::: Given data

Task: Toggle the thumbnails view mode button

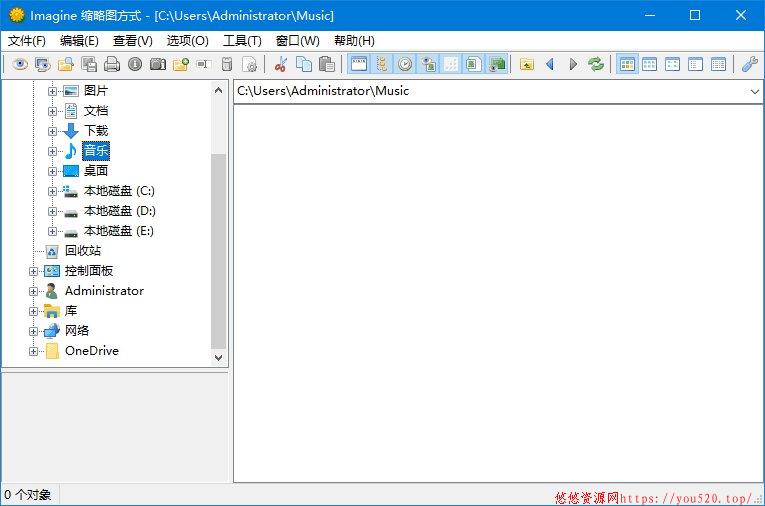Action: 627,64
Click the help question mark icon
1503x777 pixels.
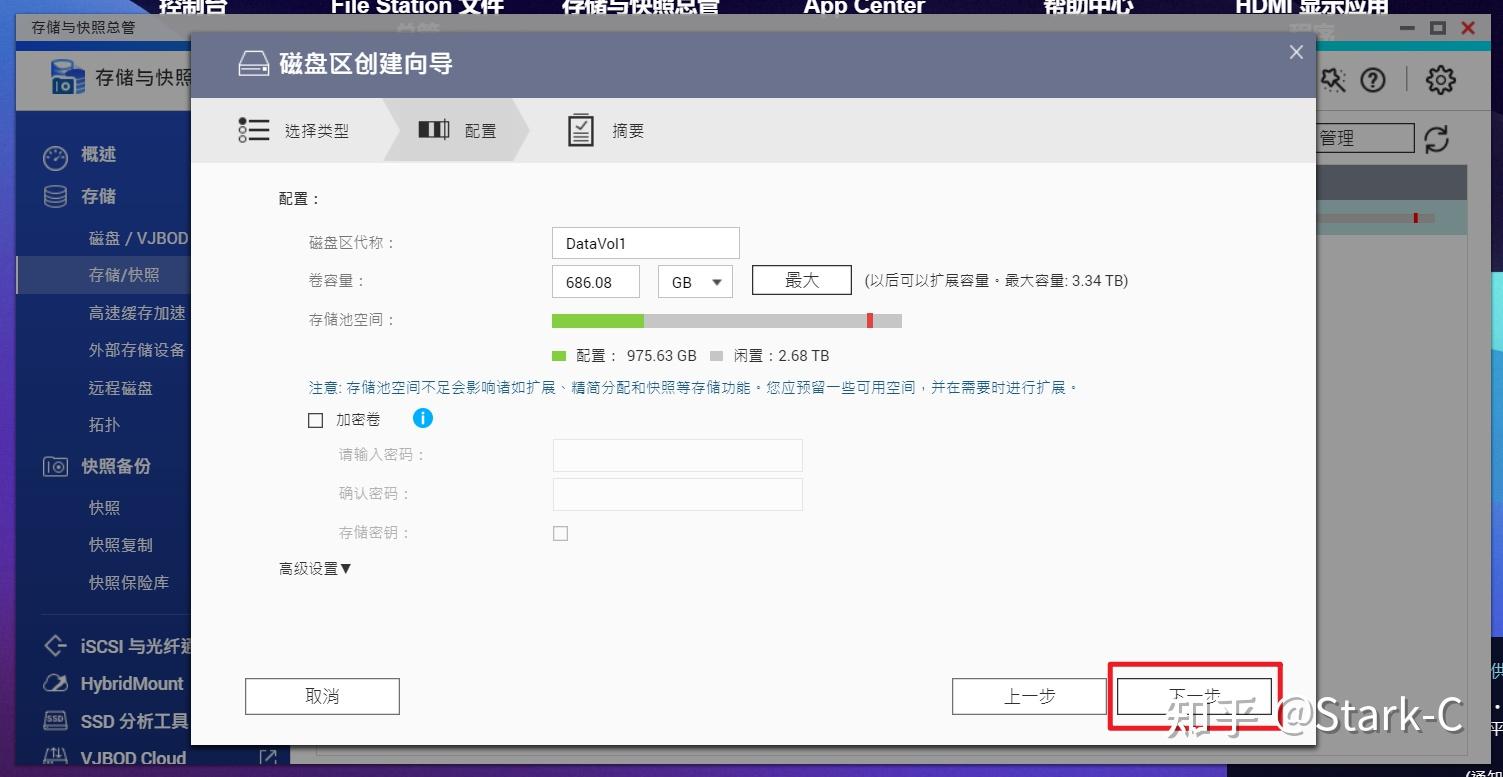click(x=1374, y=80)
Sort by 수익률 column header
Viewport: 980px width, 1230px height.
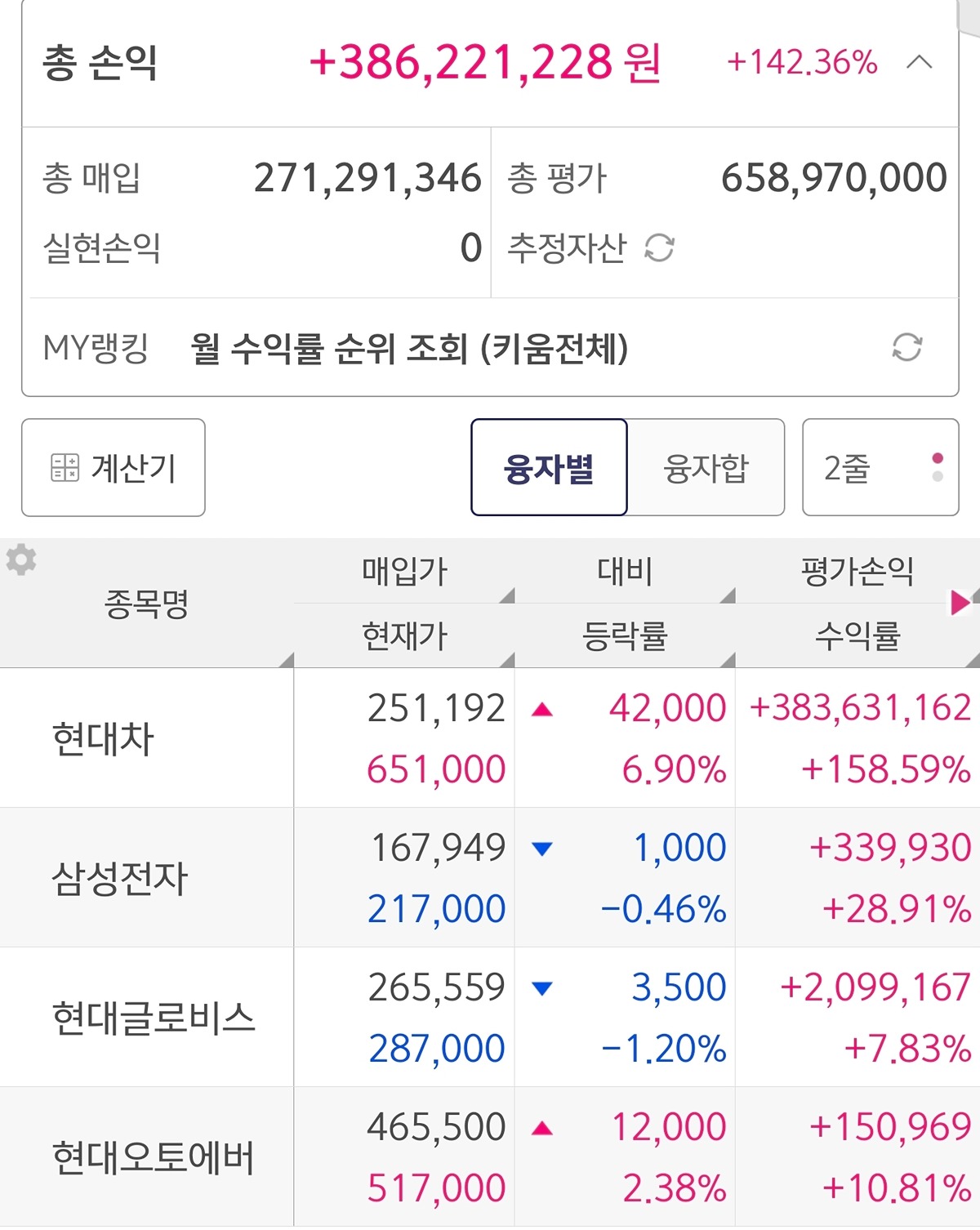pos(857,636)
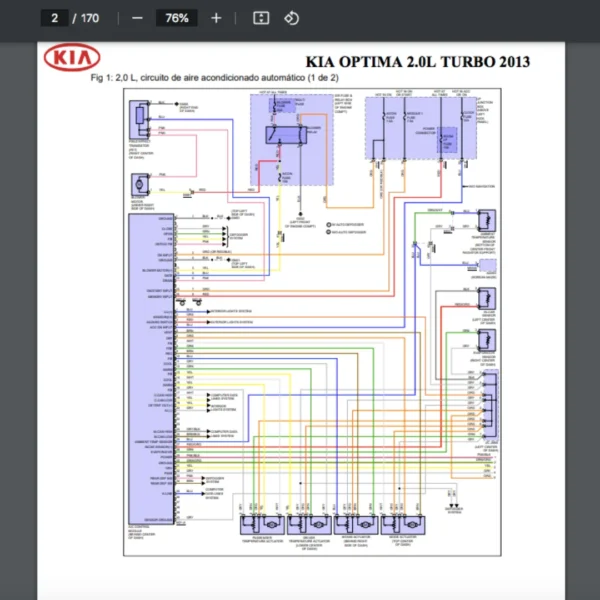Click the field effect transistor symbol at top-left
Image resolution: width=600 pixels, height=600 pixels.
[139, 120]
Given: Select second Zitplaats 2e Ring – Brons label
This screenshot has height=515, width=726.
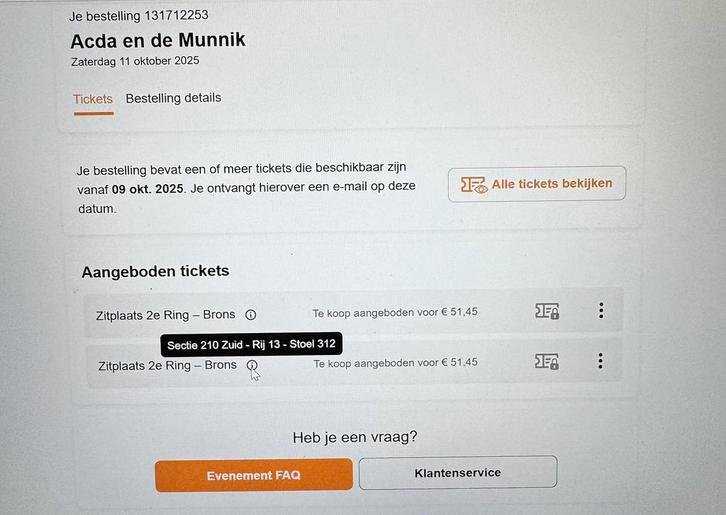Looking at the screenshot, I should click(167, 366).
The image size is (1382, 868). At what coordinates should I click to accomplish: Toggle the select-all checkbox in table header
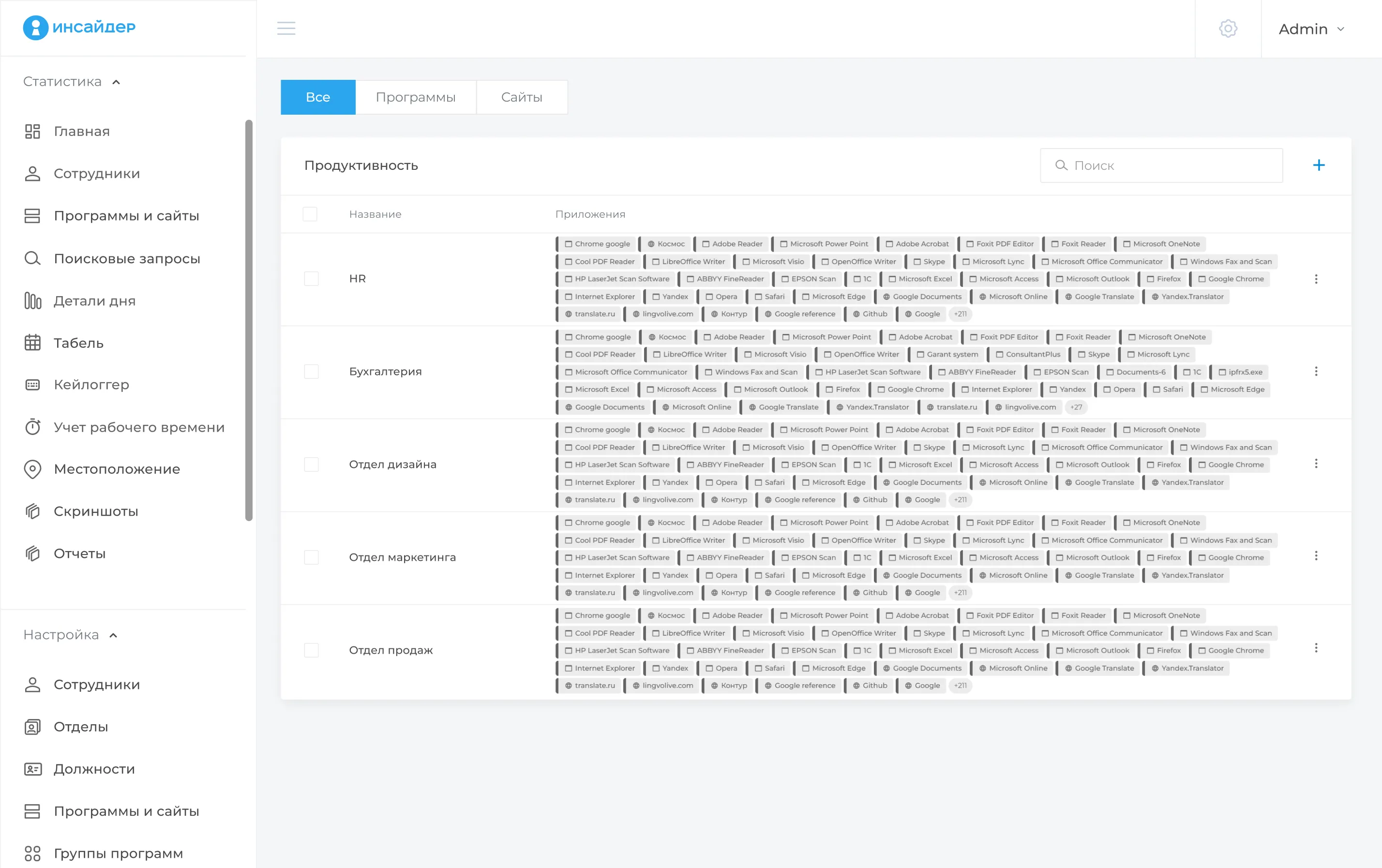point(310,214)
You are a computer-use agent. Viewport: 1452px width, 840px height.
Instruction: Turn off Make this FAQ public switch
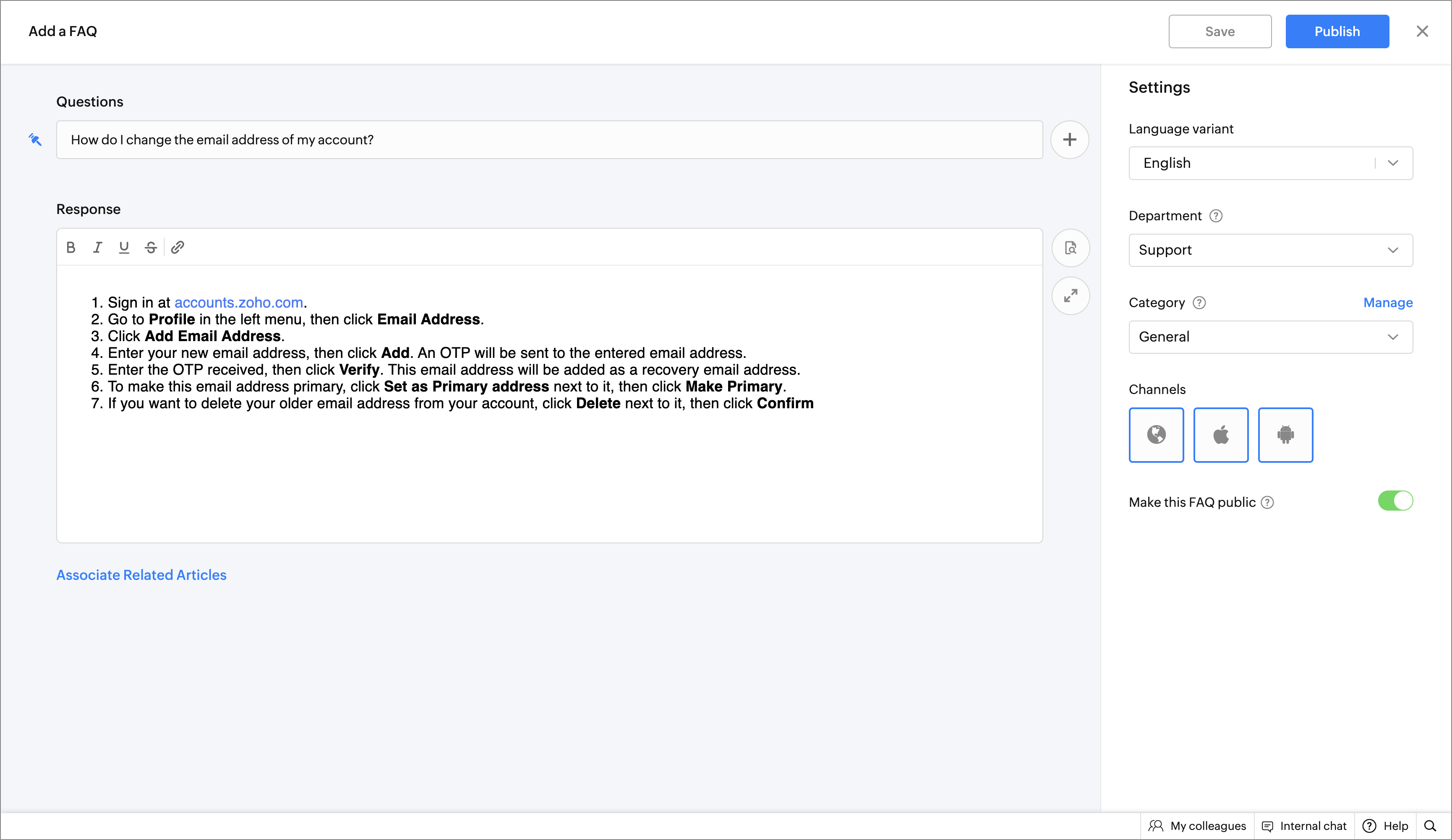[1395, 501]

::::::

Prompt: Rewrite every line of the items above as a JSON list of strings, one string per line, skipping blank lines and leaving the pictures out.

Written solution:
[
  "Task: Toggle the thumbnails view mode button",
  "Action: 627,64",
  "Click the help question mark icon",
  "1503x777 pixels.",
  "click(x=1374, y=80)",
  "Sort by 수익률 column header",
  "Viewport: 980px width, 1230px height.",
  "pos(857,636)",
  "Click the field effect transistor symbol at top-left",
  "Image resolution: width=600 pixels, height=600 pixels.",
  "[139, 120]",
  "Given: Select second Zitplaats 2e Ring – Brons label",
  "This screenshot has height=515, width=726.",
  "Looking at the screenshot, I should click(167, 366).",
  "The image size is (1382, 868). At what coordinates should I click to accomplish: Toggle the select-all checkbox in table header",
  "point(310,214)",
  "You are a computer-use agent. Viewport: 1452px width, 840px height.",
  "Instruction: Turn off Make this FAQ public switch",
  "[1395, 501]"
]